Petunjuk.
Jawablah pertanyaan berikut berdasarkan kutipan tentang skripsi, tesis, dan disertasi.
1. Siapa penulis kutipan tersebut?
2. Apa saja contoh tugas akhir pengganti skripsi yang disebutkan?
3. Siapa yang memberikan penjelasan tentang perbedaan ketiga karya ilmiah itu, dan dalam perkuliahan apa?

Oleh : Kholis Firmansyah
Memahami Skripsi, Tesis dan Disertasi
Dalam dunia akademik, istilah skripsi, tesis, dan disertasi sering kali dipahami sebagai karya ilmiah akhir pada setiap jenjang pendidikan tinggi, meskipun saat ini banyak perguruan tinggi yang telah menerapkan tugas akhir pengganti skripsi, misalnya publikasi artikel jurnal ataupun buku ber-ISBN. Namun, perbedaan mendasar dari ketiganya tidak jarang masih menimbulkan pertanyaan, terutama bagi mahasiswa yang tengah menempuh studi lebih lanjut. Pada perkuliahan Metodologi Penelitian yang disampaikan di Program Doktor Ilmu Hukum UNS, Prof. Irwansyah, SH, MH memberikan penjelasan komprehensif terkait perbedaan ketiga karya ilmiah tersebut.

Bagian Data.
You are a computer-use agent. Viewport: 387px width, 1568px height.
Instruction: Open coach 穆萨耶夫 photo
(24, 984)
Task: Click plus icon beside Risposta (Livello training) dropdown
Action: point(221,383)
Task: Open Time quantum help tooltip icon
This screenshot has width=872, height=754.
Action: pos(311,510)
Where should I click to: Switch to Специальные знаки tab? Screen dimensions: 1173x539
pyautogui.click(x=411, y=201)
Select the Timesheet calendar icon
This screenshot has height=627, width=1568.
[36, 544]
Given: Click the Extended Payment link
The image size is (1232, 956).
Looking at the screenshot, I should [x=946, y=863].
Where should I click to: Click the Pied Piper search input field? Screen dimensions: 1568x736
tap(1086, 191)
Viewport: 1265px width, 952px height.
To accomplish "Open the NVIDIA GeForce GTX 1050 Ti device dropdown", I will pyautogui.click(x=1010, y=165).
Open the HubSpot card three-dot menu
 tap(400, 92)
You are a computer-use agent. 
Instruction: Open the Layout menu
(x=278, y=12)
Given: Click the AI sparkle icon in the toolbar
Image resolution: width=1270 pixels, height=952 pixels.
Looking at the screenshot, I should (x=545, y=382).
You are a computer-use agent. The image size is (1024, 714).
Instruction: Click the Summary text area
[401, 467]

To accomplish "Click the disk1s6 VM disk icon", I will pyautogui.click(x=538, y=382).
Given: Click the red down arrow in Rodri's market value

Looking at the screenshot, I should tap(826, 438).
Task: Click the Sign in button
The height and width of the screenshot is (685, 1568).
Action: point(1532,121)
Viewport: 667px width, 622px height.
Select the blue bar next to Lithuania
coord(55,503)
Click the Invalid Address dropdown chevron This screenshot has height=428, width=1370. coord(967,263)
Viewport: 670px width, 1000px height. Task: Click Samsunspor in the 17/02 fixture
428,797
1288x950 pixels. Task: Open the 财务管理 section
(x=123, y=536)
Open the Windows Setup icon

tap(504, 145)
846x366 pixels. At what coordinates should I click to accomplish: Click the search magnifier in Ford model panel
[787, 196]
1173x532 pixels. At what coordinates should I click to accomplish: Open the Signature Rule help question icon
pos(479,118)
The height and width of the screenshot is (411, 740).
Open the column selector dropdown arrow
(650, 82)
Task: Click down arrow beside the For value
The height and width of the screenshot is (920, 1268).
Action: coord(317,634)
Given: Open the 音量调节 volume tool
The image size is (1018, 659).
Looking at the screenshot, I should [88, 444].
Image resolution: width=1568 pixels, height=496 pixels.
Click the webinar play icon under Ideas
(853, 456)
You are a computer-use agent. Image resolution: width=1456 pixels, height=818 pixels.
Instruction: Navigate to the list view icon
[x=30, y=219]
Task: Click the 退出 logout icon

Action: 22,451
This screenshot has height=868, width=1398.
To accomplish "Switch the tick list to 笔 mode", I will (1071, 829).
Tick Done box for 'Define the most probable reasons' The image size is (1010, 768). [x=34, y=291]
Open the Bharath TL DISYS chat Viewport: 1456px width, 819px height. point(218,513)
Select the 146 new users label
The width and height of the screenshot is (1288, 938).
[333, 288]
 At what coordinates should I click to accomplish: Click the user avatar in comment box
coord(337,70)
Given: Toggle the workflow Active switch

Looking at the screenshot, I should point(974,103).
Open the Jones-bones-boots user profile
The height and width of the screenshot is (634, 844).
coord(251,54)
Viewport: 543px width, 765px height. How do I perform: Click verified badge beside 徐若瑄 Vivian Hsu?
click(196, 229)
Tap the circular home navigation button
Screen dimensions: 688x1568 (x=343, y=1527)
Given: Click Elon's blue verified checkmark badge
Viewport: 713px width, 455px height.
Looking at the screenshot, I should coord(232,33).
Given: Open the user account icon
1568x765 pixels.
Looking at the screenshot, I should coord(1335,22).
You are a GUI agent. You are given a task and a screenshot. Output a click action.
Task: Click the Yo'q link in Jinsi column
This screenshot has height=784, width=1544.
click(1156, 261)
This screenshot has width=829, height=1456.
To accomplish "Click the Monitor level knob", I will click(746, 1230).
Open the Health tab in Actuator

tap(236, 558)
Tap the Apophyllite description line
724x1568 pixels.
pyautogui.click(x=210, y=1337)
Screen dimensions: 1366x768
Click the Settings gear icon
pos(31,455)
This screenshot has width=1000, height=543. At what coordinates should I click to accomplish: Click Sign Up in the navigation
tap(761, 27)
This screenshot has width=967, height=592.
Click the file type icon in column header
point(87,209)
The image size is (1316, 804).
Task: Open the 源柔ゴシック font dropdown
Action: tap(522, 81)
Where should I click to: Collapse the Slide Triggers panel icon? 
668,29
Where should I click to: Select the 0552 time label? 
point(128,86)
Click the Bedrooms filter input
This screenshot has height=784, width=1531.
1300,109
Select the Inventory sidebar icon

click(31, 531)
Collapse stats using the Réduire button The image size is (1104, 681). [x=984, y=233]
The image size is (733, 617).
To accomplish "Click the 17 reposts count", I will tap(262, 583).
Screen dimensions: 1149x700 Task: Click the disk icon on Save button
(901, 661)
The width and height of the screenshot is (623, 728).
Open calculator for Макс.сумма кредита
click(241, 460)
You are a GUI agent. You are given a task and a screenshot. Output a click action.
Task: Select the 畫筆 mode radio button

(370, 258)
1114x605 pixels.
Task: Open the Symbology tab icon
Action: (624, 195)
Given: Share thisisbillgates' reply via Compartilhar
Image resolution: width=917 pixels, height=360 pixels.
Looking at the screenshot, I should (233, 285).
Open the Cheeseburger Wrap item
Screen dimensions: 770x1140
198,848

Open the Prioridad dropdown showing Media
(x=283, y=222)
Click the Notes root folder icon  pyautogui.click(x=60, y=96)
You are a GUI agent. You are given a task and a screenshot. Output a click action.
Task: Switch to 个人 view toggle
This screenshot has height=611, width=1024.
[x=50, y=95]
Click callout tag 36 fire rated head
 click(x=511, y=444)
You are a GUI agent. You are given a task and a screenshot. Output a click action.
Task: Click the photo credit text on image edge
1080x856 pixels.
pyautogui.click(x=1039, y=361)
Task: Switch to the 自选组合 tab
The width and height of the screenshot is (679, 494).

Jawaban Latihan.
1. Kholis Firmansyah.
2. Publikasi artikel jurnal dan buku ber-ISBN.
3. Prof. Irwansyah, SH, MH, dalam perkuliahan Metodologi Penelitian di Program Doktor Ilmu Hukum UNS.